§ **Task goal**
I'd like the entries reproduced exactly, with all pictures omitted.

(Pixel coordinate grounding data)
╔══
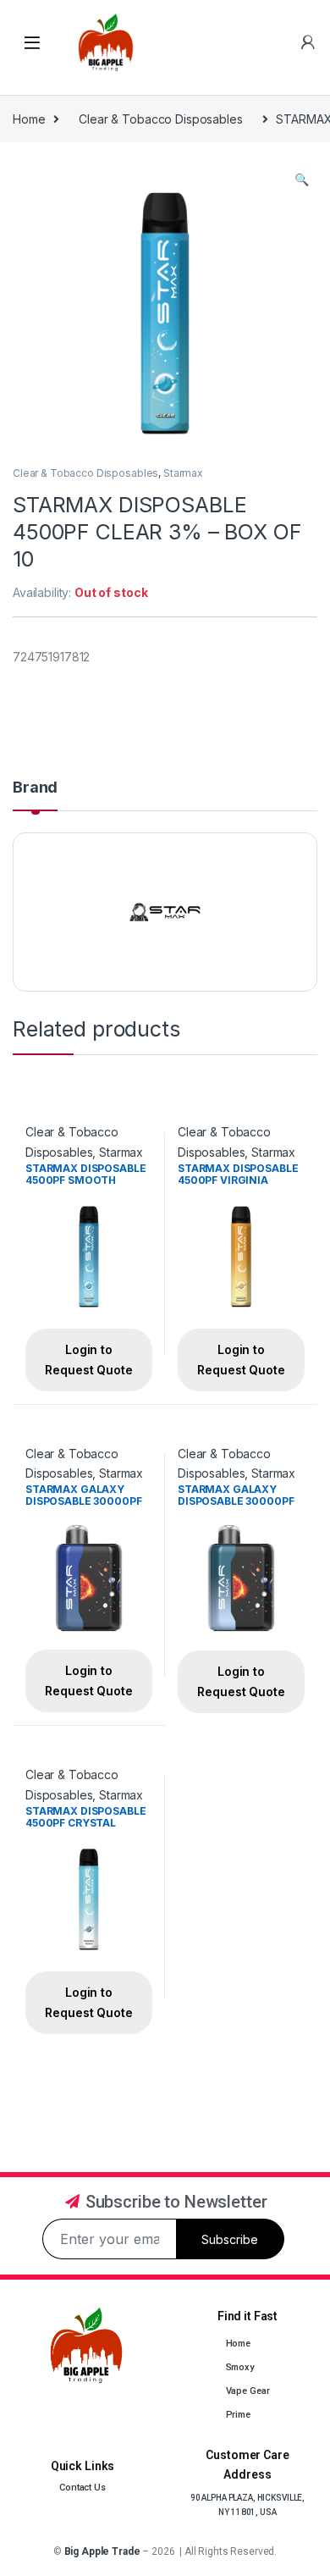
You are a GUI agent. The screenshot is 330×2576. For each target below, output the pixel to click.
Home (29, 119)
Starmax (183, 473)
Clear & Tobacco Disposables (160, 119)
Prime (238, 2414)
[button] (301, 179)
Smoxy (240, 2367)
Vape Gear (248, 2390)
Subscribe (229, 2239)
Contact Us (82, 2487)
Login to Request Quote (88, 1359)
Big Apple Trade (102, 2551)
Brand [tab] (35, 788)
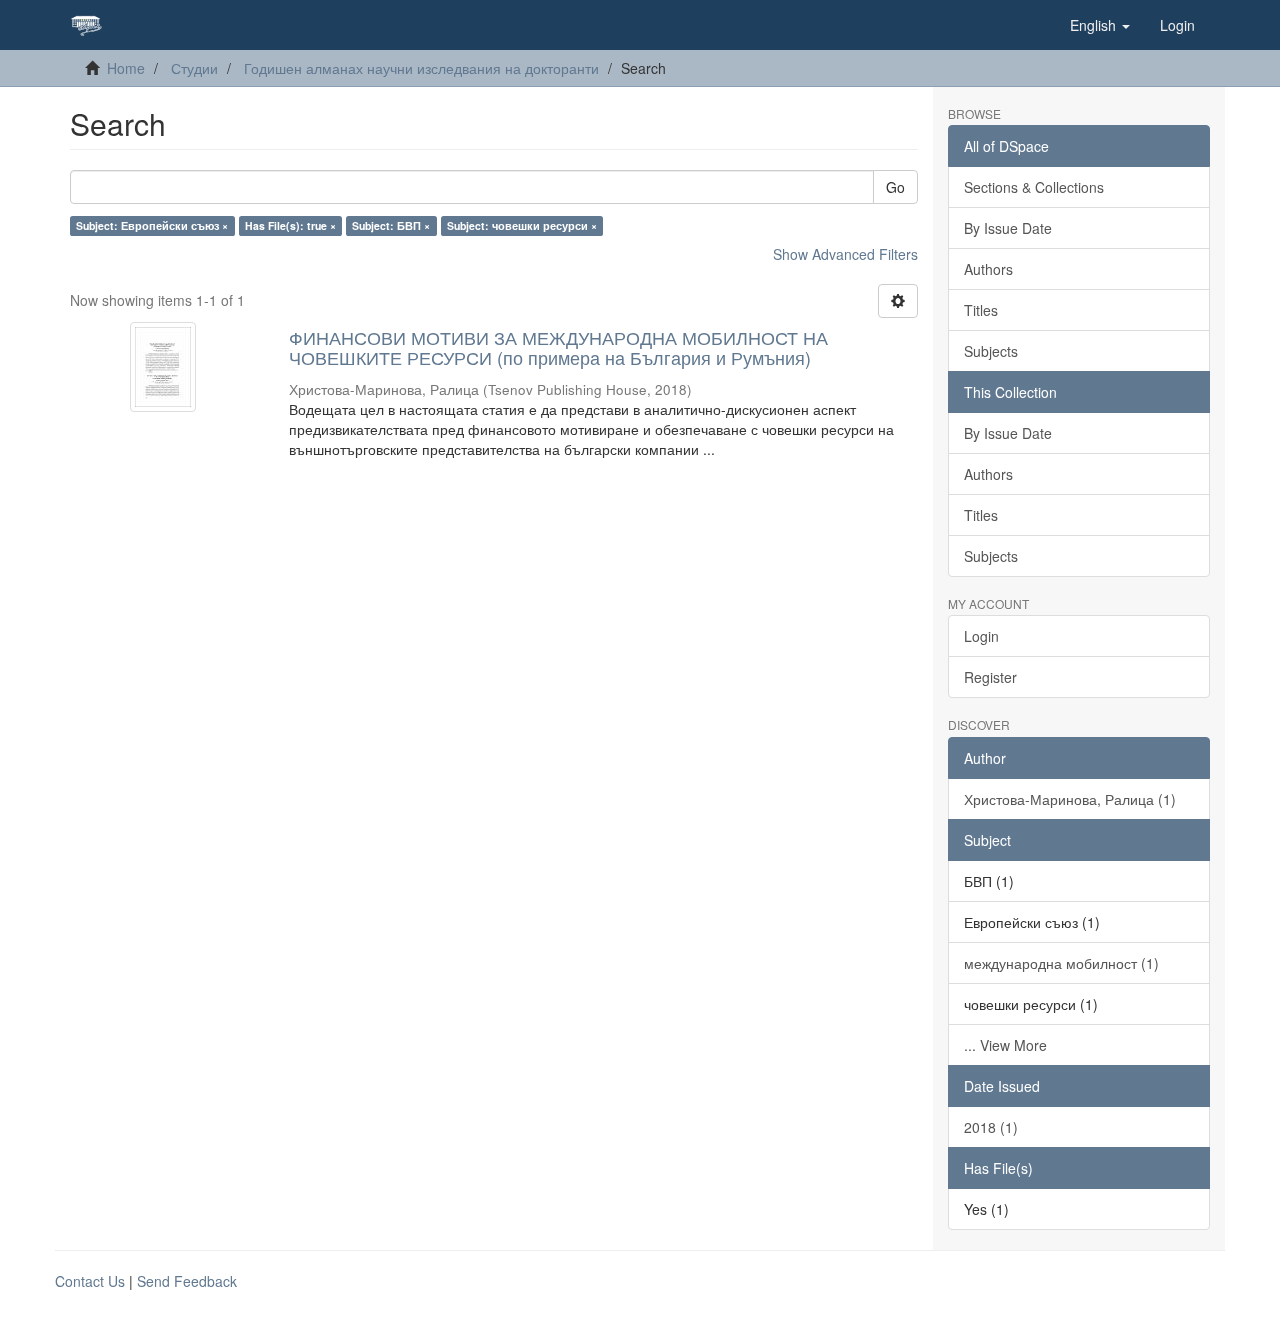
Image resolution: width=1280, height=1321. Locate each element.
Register (990, 677)
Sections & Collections (1034, 187)
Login (981, 636)
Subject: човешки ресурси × (522, 225)
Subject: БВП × (391, 225)
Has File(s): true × (290, 225)
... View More (1005, 1045)
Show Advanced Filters (845, 254)
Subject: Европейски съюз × (152, 225)
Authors (988, 269)
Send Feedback (187, 1281)
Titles (981, 310)
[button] (1100, 25)
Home (126, 68)
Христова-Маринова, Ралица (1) (1070, 799)
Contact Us (90, 1281)
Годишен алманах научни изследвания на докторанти (421, 68)
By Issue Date (1008, 228)
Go (895, 187)
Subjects (991, 351)
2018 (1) (991, 1127)
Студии (194, 68)
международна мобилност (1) (1061, 963)
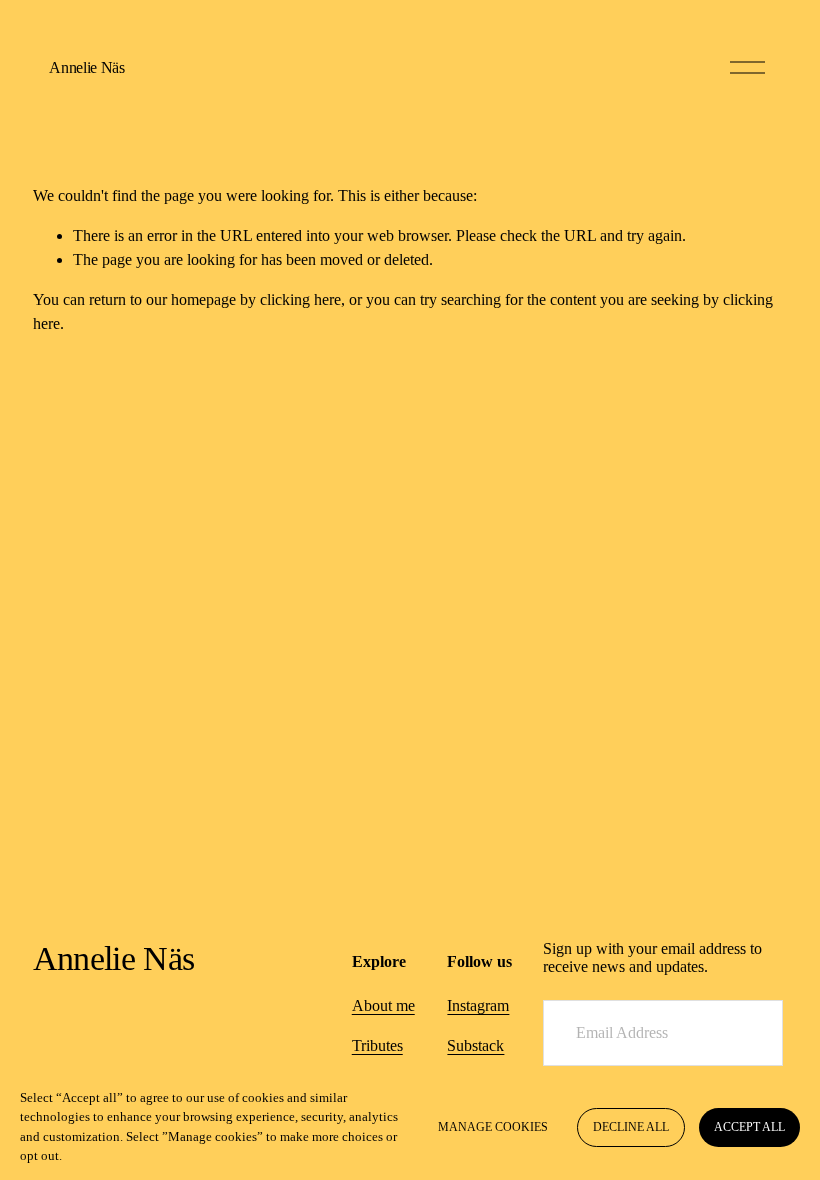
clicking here (300, 299)
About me (383, 1005)
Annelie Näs (86, 67)
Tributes (377, 1045)
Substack (475, 1045)
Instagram (478, 1005)
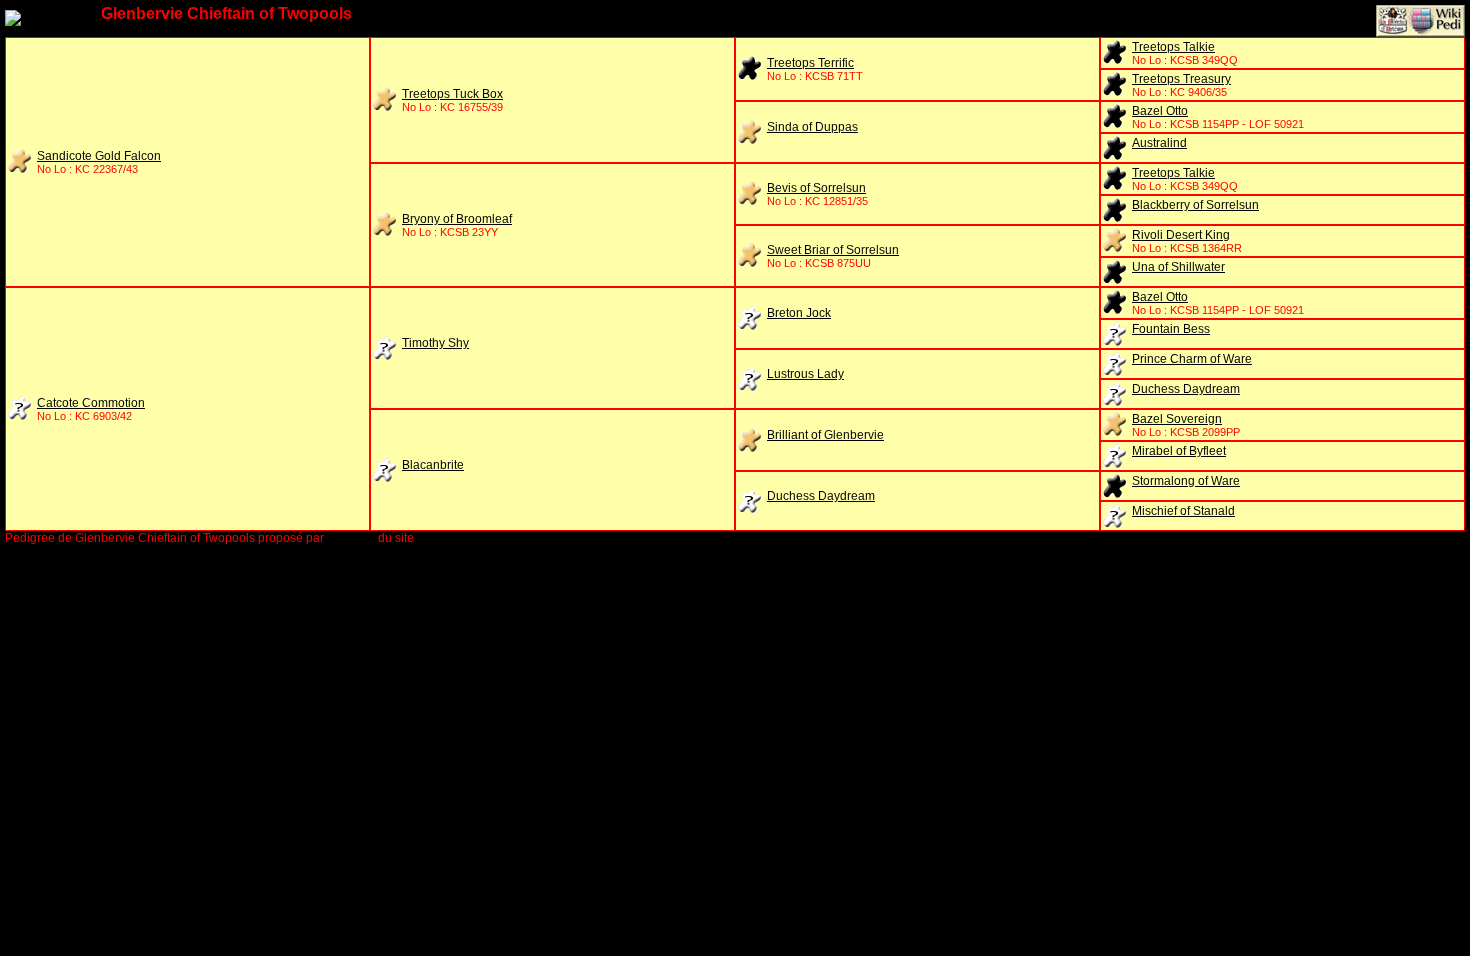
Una (1178, 267)
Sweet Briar (833, 250)
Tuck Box (452, 94)
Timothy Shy (435, 343)
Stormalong (1186, 481)
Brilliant (825, 435)
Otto (1160, 111)
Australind (1159, 143)
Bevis (816, 188)
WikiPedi (351, 538)
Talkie (1173, 47)
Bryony (457, 219)
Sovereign (1177, 419)
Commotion (91, 403)
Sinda (812, 127)
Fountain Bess (1171, 329)
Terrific (810, 63)
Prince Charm (1192, 359)
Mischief (1183, 511)
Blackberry (1195, 205)
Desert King (1181, 235)
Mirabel (1179, 451)
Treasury (1181, 79)
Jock (799, 313)
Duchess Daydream (1186, 389)
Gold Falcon (99, 156)
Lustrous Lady (805, 374)
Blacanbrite (433, 465)
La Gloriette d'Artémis (475, 538)
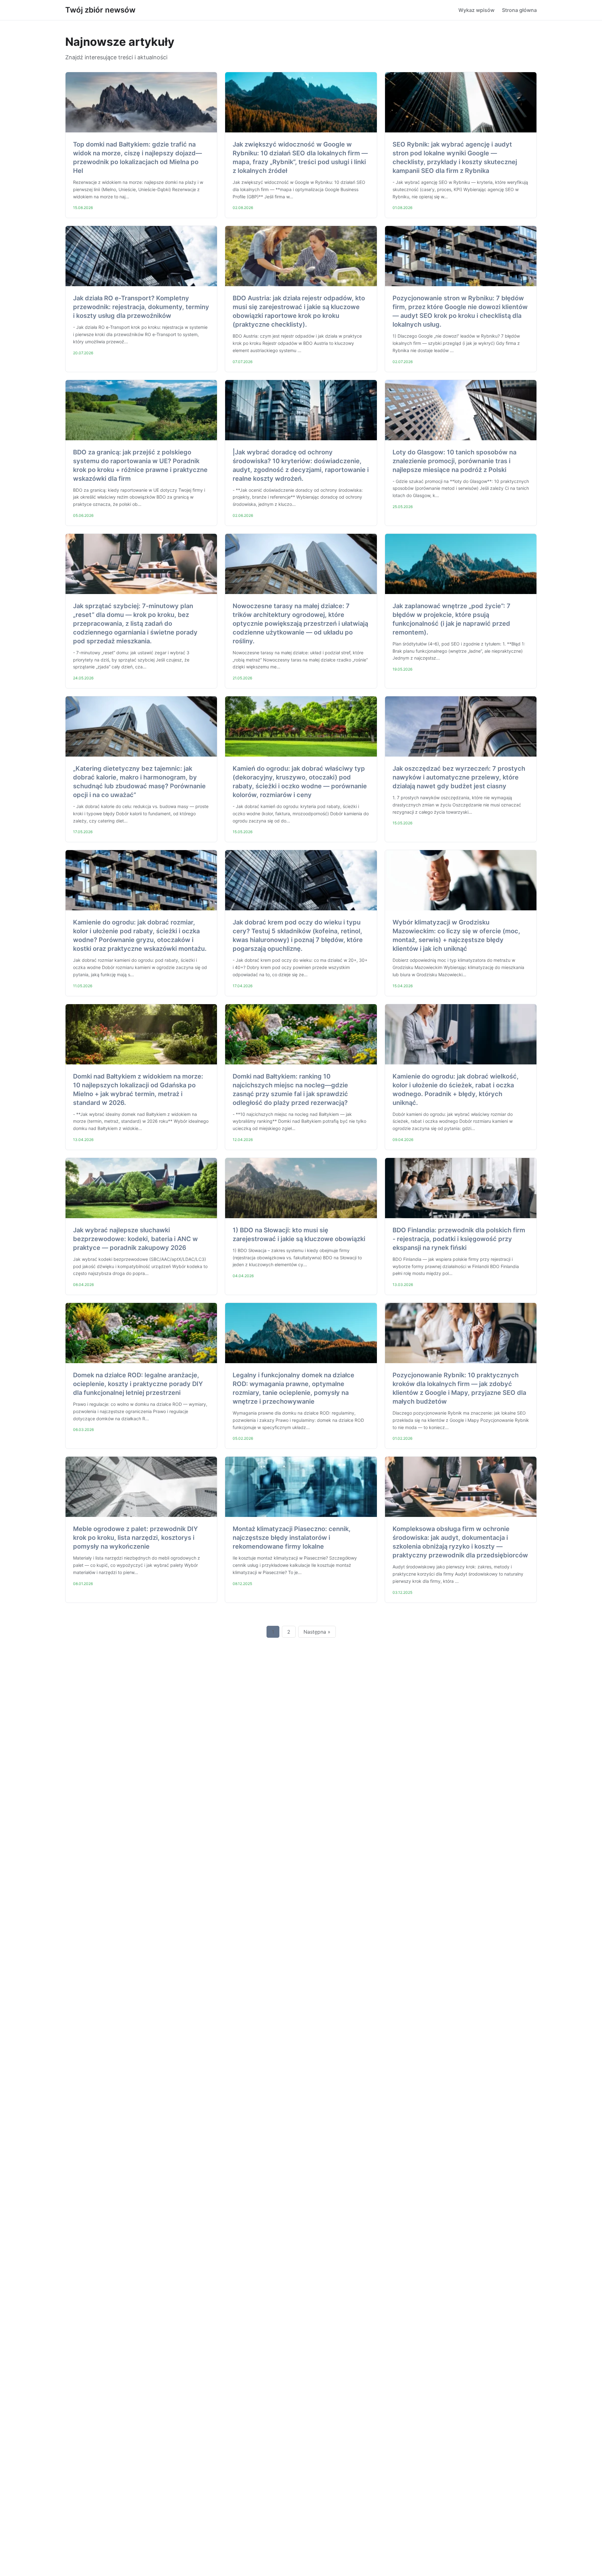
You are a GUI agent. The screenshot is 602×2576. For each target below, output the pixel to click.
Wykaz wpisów (476, 10)
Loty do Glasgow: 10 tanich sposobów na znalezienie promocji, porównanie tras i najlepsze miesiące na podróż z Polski (454, 461)
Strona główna (519, 10)
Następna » (317, 1632)
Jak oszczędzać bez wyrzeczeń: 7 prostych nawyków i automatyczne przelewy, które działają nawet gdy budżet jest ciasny (459, 777)
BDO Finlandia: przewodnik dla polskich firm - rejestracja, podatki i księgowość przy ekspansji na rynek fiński (459, 1238)
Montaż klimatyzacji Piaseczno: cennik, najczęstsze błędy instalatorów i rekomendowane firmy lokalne (292, 1537)
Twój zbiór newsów (100, 9)
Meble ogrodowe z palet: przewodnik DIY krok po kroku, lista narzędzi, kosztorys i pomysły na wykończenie (135, 1537)
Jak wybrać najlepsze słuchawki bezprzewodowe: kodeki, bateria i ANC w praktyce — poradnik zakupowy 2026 (135, 1238)
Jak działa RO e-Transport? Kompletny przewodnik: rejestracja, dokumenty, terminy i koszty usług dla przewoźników (141, 306)
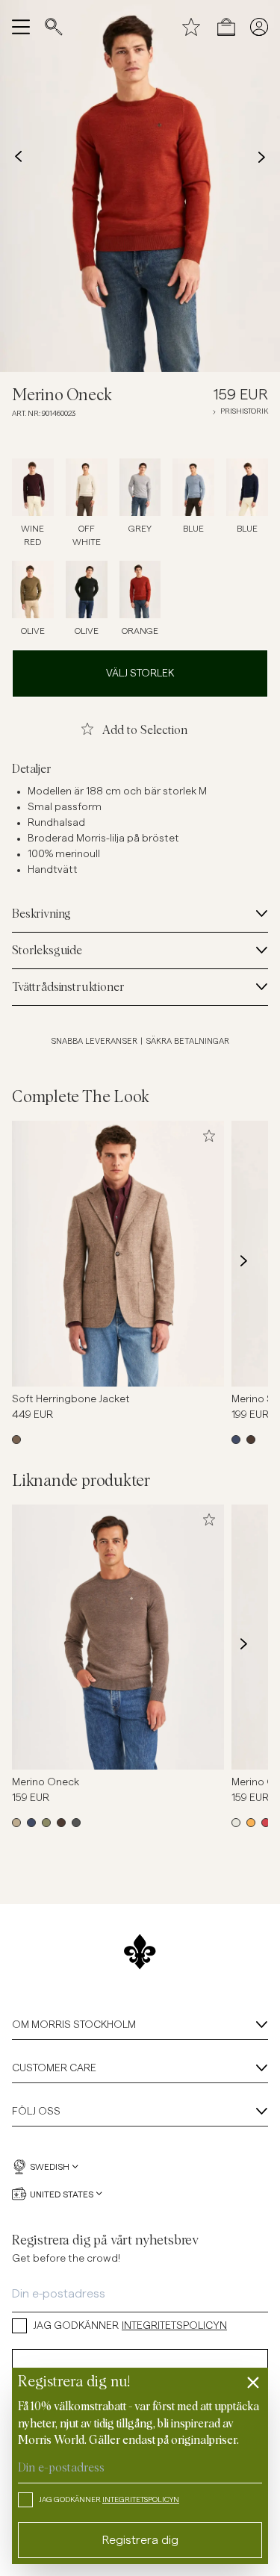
╚══
§ **Task solution**
You are a GUI agent. The screenshot is 330×2576. For each target below, output the pixel to click.
Home (29, 119)
Starmax (183, 473)
Clear & Tobacco Disposables (160, 119)
Prime (238, 2414)
[button] (301, 179)
Smoxy (240, 2367)
Vape Gear (248, 2390)
Subscribe (229, 2239)
Contact Us (82, 2487)
Login to Request Quote (88, 1359)
Big Apple Trade (102, 2551)
Brand [tab] (35, 788)
Image resolution: width=1280, height=1321. Locate each element.
Register (990, 677)
Sections & Collections (1034, 187)
Login (981, 636)
Subject: човешки ресурси × (522, 225)
Subject: БВП × (391, 225)
Has File(s): true × (290, 225)
... View More (1005, 1045)
Show Advanced Filters (845, 254)
Subject: Европейски съюз × (152, 225)
Authors (988, 269)
Send Feedback (187, 1281)
Titles (981, 310)
[button] (1100, 25)
Home (126, 68)
Христова-Маринова, Ралица (1) (1070, 799)
Contact Us (90, 1281)
Годишен алманах научни изследвания на докторанти (421, 68)
By Issue Date (1008, 228)
Go (895, 187)
Subjects (991, 351)
2018 (1) (991, 1127)
Студии (194, 68)
международна мобилност (1) (1061, 963)
clicking here (300, 299)
About me (383, 1005)
Annelie Näs (86, 67)
Tributes (377, 1045)
Substack (475, 1045)
Instagram (478, 1005)
Una (1178, 267)
Sweet Briar (833, 250)
Tuck Box (452, 94)
Timothy Shy (435, 343)
Stormalong (1186, 481)
Brilliant (825, 435)
Otto (1160, 111)
Australind (1159, 143)
Bevis (816, 188)
WikiPedi (351, 538)
Talkie (1173, 47)
Bryony (457, 219)
Sovereign (1177, 419)
Commotion (91, 403)
Sinda (812, 127)
Fountain Bess (1171, 329)
Terrific (810, 63)
Prince Charm (1192, 359)
Mischief (1183, 511)
Blackberry (1195, 205)
Desert King (1181, 235)
Mirabel (1179, 451)
Treasury (1181, 79)
Jock (799, 313)
Duchess Daydream (1186, 389)
Gold Falcon (99, 156)
Lustrous Lady (805, 374)
Blacanbrite (433, 465)
La Gloriette d'Artémis (475, 538)
You are a GUI agent. The screenshot is 602×2576. For each target below, output the pixel to click.
Wykaz wpisów (476, 10)
Loty do Glasgow: 10 tanich sposobów na znalezienie promocji, porównanie tras i najlepsze miesiące na podróż z Polski (454, 461)
Strona główna (519, 10)
Następna » (317, 1632)
Jak oszczędzać bez wyrzeczeń: 7 prostych nawyków i automatyczne przelewy, które działają nawet gdy budżet jest ciasny (459, 777)
BDO Finlandia: przewodnik dla polskich firm - rejestracja, podatki i księgowość przy ekspansji na rynek fiński (459, 1238)
Montaż klimatyzacji Piaseczno: cennik, najczęstsze błędy instalatorów i rekomendowane firmy lokalne (292, 1537)
Twój zbiór newsów (100, 9)
Meble ogrodowe z palet: przewodnik DIY krok po kroku, lista narzędzi, kosztorys i pomysły na wykończenie (135, 1537)
Jak wybrać najlepsze słuchawki bezprzewodowe: kodeki, bateria i ANC w praktyce — poradnik zakupowy 2026 (135, 1238)
Jak działa RO e-Transport? Kompletny przewodnik: rejestracja, dokumenty, terminy i koszty usług dla przewoźników (141, 306)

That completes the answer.